--- Extracted material ---

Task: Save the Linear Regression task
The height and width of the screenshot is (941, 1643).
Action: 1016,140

---
--- Extracted material ---

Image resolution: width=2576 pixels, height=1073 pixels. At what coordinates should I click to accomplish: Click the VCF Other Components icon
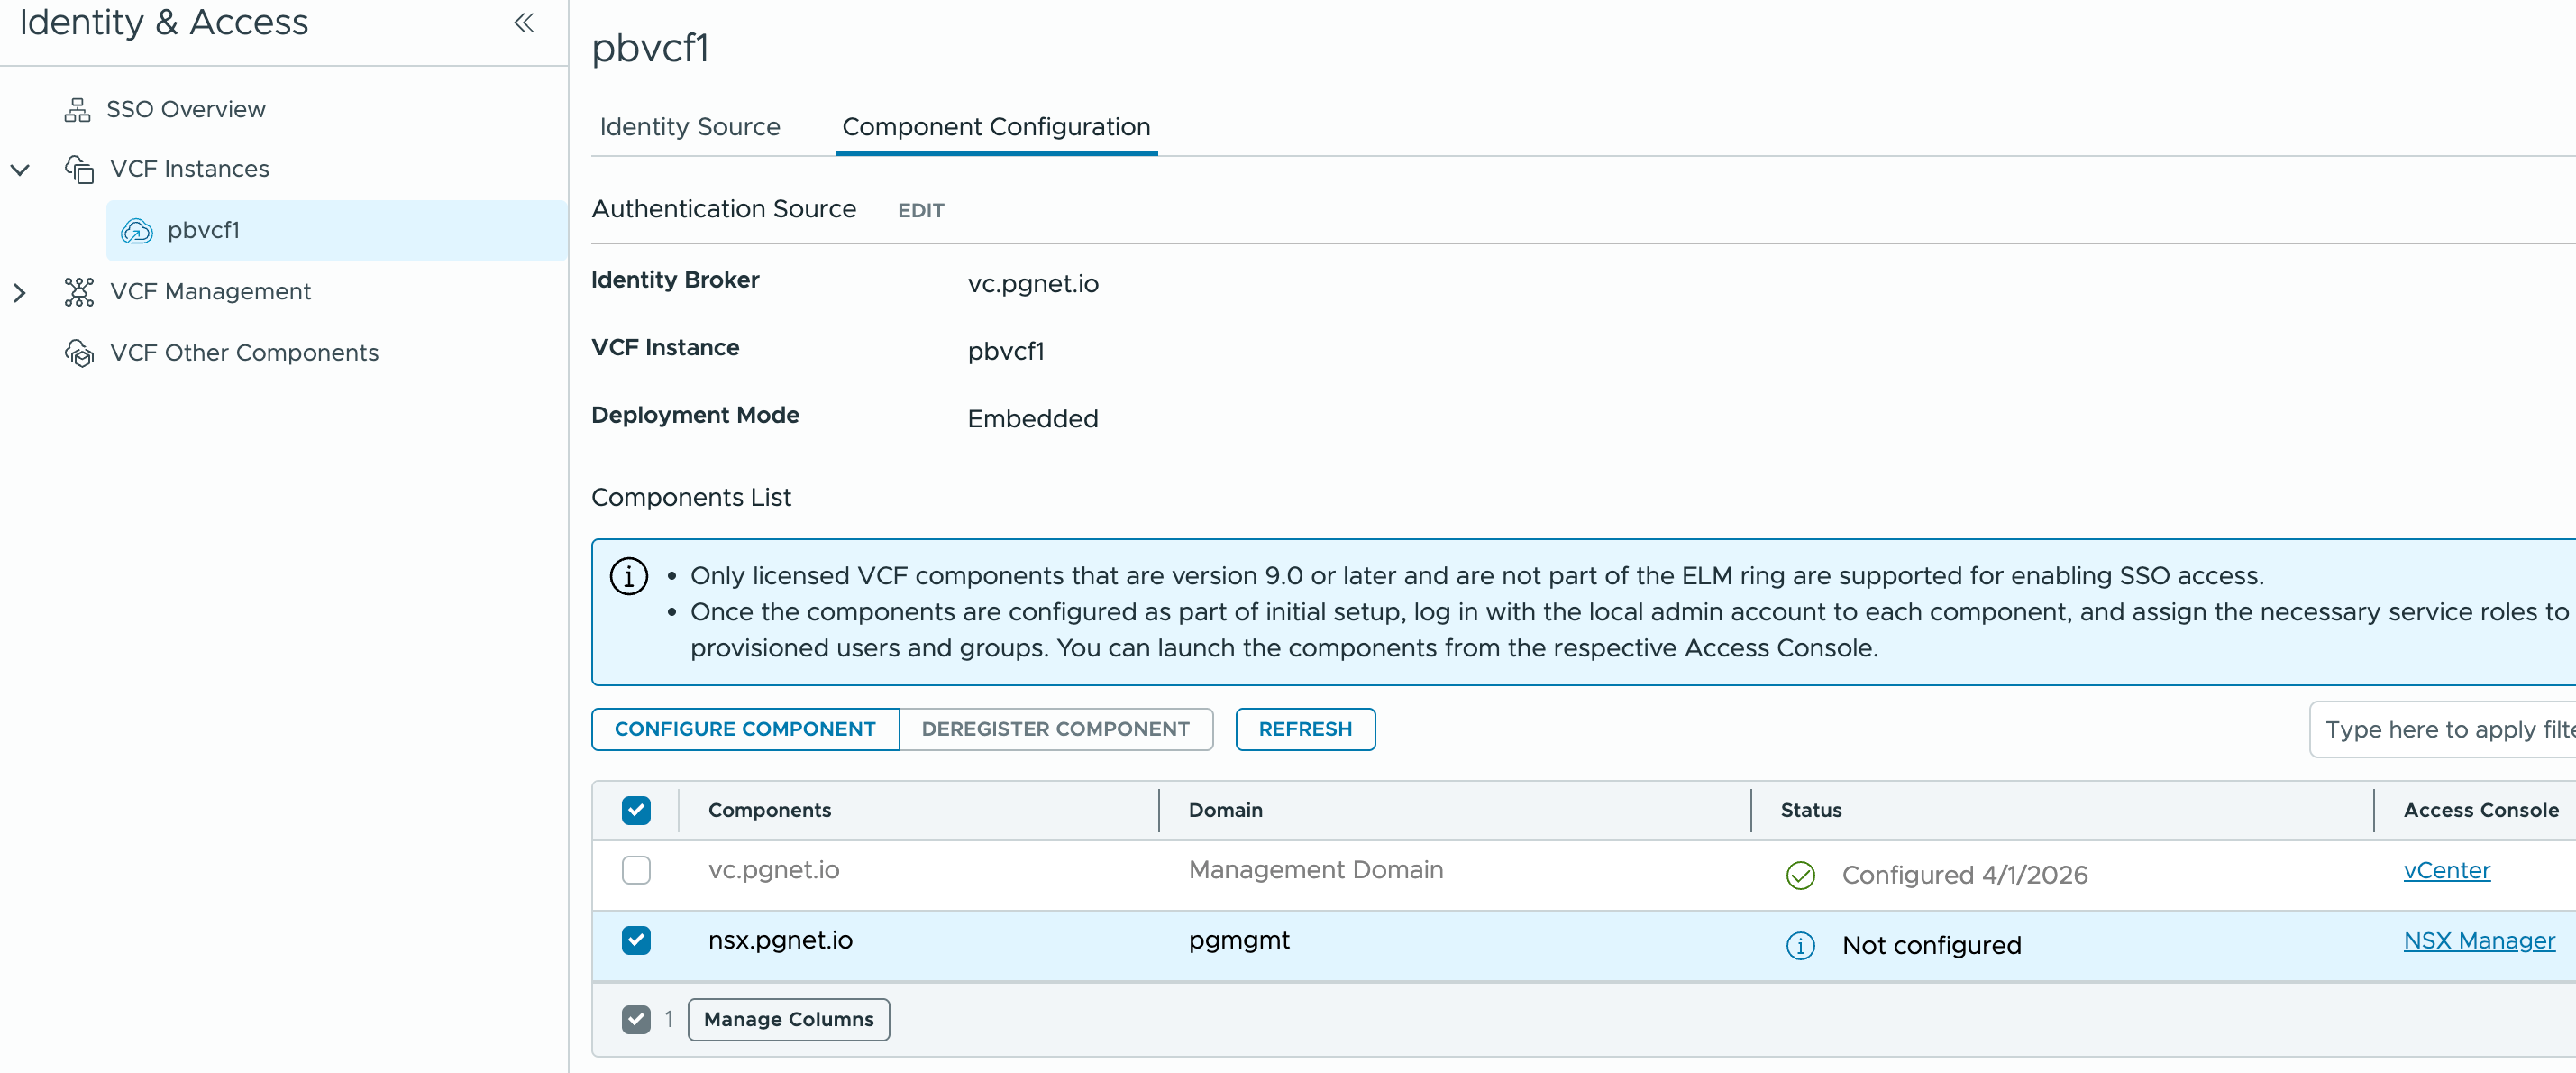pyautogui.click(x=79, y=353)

---

Copy out the entries from the line with "Image resolution: width=2576" up to and including the line with "pyautogui.click(x=79, y=353)", without any pictures.

Solved exercise:
Image resolution: width=2576 pixels, height=1073 pixels. At what coordinates should I click to accomplish: Click the VCF Other Components icon
pyautogui.click(x=79, y=353)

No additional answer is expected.